Copy out all lines in the data below containing the string "input".

** DATA RECORDS follows **

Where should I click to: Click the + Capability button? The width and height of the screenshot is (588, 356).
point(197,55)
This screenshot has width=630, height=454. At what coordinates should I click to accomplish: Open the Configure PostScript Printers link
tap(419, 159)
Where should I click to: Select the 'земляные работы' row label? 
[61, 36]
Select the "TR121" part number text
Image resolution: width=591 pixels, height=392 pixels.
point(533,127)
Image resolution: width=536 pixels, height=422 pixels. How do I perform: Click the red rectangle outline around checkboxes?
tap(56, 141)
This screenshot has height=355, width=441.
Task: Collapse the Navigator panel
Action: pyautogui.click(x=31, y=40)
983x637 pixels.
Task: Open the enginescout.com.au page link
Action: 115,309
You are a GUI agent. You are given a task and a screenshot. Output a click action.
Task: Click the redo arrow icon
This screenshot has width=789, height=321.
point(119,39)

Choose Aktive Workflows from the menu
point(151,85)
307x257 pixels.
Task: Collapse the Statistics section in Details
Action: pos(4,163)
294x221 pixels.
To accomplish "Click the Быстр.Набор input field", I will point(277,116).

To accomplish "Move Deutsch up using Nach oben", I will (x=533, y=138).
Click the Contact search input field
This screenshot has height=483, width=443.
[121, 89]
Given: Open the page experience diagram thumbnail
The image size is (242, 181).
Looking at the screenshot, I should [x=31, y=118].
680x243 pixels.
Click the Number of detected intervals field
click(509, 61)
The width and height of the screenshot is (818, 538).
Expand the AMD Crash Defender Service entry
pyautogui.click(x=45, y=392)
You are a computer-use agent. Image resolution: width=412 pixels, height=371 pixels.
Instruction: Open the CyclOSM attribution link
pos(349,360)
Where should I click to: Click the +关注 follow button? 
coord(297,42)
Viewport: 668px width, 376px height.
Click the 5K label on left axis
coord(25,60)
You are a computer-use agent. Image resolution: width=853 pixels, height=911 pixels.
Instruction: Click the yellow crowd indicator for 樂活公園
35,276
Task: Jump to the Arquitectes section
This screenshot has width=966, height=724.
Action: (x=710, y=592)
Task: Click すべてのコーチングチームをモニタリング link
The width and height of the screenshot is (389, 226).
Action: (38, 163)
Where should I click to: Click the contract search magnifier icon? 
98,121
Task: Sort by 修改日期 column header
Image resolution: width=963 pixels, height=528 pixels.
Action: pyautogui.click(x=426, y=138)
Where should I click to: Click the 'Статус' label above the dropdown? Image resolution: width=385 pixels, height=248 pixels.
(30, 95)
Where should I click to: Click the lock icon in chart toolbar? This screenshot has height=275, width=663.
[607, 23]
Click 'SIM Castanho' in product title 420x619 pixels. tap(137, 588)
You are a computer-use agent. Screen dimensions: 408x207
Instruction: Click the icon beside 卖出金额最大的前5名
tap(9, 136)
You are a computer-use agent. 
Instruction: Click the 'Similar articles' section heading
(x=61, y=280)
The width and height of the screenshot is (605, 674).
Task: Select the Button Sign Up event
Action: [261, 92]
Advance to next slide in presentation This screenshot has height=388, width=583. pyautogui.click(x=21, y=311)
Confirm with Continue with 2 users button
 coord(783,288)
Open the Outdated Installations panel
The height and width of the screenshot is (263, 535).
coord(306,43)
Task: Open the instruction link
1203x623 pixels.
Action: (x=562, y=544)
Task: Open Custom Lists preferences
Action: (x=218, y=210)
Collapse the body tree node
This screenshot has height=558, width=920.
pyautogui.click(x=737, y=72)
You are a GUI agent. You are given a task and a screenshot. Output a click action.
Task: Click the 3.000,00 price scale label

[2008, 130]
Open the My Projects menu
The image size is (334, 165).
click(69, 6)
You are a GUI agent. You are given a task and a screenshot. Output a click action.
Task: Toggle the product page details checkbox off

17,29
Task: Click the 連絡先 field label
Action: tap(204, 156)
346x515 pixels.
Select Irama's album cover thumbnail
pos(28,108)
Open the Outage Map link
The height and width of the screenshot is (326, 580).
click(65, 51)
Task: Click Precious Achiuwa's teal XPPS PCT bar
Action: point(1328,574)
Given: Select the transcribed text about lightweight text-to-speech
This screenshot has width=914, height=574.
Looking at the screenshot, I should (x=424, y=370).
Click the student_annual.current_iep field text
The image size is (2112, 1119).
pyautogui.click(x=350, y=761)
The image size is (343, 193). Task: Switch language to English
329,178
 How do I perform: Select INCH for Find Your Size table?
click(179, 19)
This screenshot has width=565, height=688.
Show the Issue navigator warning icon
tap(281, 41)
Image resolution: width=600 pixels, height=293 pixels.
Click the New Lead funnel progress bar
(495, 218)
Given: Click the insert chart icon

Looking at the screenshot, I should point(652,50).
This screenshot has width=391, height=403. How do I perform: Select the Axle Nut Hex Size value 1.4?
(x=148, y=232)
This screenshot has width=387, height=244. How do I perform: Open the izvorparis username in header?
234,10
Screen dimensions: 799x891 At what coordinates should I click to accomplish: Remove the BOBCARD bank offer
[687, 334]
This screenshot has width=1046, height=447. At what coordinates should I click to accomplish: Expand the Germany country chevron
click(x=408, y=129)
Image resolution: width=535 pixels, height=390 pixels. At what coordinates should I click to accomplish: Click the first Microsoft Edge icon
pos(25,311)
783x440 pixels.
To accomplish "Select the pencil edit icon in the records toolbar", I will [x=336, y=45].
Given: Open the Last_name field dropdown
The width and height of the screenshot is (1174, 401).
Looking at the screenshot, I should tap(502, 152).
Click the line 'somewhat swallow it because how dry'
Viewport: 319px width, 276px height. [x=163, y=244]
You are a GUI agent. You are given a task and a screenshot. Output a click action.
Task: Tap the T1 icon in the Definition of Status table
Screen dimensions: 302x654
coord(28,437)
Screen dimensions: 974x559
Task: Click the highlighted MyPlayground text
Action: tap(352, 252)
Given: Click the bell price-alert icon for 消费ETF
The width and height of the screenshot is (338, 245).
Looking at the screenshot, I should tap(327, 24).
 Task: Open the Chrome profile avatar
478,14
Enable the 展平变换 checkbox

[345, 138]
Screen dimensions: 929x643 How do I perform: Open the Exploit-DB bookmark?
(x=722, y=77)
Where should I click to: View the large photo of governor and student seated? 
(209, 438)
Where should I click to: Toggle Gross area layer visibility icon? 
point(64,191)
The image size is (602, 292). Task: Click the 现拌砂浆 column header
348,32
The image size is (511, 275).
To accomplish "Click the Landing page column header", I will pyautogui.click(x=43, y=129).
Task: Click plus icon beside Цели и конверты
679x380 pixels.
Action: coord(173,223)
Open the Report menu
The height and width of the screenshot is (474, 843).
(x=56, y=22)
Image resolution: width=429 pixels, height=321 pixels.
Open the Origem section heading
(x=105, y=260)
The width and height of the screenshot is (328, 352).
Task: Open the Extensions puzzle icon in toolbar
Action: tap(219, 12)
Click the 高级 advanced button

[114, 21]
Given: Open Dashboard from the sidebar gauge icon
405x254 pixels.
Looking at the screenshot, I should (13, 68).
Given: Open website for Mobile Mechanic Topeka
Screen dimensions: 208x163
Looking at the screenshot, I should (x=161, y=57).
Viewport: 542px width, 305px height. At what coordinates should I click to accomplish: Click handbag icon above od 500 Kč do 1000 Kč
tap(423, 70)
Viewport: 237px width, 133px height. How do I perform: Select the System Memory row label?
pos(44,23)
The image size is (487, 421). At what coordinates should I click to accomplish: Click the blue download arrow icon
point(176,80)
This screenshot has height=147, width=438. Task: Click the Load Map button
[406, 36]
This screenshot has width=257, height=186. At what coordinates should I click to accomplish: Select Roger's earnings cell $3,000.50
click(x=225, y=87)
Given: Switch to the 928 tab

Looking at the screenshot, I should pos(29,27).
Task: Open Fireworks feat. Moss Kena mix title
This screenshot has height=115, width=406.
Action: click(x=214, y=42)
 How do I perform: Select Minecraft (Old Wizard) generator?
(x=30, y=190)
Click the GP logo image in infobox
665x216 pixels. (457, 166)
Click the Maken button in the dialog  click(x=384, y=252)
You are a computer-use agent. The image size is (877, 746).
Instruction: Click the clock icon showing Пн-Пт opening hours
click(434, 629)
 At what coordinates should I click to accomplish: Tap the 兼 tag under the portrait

** End of DATA RECORDS **

● ANSWER TO THIS PROBLEM:
To accomplish "Click the Быстр.Набор input field", I will point(277,116).
Click the Contact search input field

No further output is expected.